BECOMING MORE LIKE CHRIST
When Peter asked Jesus how many times he must forgive, he was probably stunned at Jesus’ response. Peter had asked, “As many as seven times?” Seven being the perfect number, surely this is enough forgiveness, Peter likely thought. Jesus’ response seems lavish beyond proportion. “I say to you, not seven times but seventy-seven times.” Jesus understands the fullness of God’s mercy and teaches that disciples are called to this same lavish outpouring of mercy. God showers compassion on humanity, beyond what might seem sensible or wise, yet we are called to “remember the Most High’s covenant, and overlook faults,” to give others the benefit of the doubt, knowing that God does this and more with us, each and every day.
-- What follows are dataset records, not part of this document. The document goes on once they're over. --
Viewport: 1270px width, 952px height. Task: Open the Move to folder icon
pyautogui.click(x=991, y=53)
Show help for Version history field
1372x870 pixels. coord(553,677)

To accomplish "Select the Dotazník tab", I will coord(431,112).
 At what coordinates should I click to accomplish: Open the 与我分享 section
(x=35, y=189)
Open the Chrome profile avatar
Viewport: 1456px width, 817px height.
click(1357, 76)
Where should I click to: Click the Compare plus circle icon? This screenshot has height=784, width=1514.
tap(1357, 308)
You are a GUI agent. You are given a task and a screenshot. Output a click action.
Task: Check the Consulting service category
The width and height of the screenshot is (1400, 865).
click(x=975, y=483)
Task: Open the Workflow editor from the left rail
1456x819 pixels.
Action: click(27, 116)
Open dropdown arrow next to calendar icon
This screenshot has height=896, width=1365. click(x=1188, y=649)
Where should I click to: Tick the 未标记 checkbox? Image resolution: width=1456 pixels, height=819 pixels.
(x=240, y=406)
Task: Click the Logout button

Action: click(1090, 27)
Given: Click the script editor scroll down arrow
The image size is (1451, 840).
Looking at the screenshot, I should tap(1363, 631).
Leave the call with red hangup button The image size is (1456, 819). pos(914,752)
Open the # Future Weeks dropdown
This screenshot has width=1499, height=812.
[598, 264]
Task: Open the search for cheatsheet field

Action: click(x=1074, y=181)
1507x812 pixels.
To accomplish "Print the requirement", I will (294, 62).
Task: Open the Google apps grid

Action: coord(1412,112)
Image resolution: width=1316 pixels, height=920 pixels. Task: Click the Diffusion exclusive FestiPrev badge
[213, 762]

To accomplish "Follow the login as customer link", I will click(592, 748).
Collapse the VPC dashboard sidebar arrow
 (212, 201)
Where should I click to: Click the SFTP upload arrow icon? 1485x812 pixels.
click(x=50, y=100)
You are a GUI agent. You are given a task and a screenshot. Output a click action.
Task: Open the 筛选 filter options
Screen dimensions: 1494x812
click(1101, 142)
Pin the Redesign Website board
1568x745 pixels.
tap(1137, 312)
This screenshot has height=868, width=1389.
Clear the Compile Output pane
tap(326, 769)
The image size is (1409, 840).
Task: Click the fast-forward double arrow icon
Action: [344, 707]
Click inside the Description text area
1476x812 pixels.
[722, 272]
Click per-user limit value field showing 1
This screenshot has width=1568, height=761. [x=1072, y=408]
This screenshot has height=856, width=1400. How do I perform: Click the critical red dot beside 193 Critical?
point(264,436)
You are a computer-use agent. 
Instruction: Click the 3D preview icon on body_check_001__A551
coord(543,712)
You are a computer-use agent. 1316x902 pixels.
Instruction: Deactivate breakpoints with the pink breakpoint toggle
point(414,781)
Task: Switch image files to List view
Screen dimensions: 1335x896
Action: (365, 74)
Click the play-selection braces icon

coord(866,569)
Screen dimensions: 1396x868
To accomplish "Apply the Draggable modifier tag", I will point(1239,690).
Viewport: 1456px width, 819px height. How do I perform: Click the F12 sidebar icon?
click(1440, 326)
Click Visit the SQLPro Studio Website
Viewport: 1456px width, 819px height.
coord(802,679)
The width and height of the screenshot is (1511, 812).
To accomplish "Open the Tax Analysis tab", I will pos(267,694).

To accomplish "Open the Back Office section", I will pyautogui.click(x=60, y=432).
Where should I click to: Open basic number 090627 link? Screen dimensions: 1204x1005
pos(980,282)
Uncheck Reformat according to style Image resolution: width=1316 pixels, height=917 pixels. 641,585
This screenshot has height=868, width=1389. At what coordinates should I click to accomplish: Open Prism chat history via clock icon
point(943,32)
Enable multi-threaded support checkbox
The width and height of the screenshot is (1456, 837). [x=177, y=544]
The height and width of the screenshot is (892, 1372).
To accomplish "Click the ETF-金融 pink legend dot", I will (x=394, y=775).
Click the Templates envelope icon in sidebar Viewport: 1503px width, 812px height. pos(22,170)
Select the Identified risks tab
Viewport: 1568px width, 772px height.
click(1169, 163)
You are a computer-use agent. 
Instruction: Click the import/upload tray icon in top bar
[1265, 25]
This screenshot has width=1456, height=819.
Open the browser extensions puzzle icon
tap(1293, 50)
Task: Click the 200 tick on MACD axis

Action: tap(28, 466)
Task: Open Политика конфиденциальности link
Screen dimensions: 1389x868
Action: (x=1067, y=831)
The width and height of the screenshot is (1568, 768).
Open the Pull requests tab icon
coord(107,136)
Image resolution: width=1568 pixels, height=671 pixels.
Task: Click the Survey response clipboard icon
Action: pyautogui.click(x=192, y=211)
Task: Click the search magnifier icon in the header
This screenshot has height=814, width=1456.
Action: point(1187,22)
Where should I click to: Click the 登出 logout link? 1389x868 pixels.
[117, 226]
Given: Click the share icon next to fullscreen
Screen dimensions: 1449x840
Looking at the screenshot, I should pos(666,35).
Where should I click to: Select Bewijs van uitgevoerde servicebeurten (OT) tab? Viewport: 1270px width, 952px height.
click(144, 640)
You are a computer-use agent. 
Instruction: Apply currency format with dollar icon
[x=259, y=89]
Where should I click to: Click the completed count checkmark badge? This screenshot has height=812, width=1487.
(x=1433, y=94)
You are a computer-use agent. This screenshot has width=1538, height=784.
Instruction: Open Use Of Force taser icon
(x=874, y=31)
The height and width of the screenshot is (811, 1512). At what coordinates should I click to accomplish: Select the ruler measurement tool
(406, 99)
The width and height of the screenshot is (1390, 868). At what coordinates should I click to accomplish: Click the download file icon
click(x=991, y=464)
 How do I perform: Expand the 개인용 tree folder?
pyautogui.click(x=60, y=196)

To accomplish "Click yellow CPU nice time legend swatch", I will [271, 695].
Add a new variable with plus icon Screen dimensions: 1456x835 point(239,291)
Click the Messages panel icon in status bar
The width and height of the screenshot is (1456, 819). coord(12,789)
As recipients of God’s compassion, we must extend forgiveness and care beyond what might seem reasonable, because God’s love is beyond human reason.
HOW MUCH IS TOO MUCH?
All this might seem just too much for us. It is one thing to recognize God’s enduring covenant love. It is another to grasp that we are called to the same sort of lavishness in mercy and forgiveness ourselves. Saint Paul helps us put this in perspective. We no longer live for ourselves, but for the Lord. In life and death, we belong to God and are called to be witnesses to God’s love, even in the most challenging circumstances. A friend turns away from us; we are called to turn toward the friend with mercy. A co-worker hurts us; we are called to approach him or her with forgiveness, seventy-seven times no less! God’s love is always about what is just and right. As God’s people, we live and die for the Lord, forgive even when it doesn’t make sense to do so, and leave the rest in God’s hands.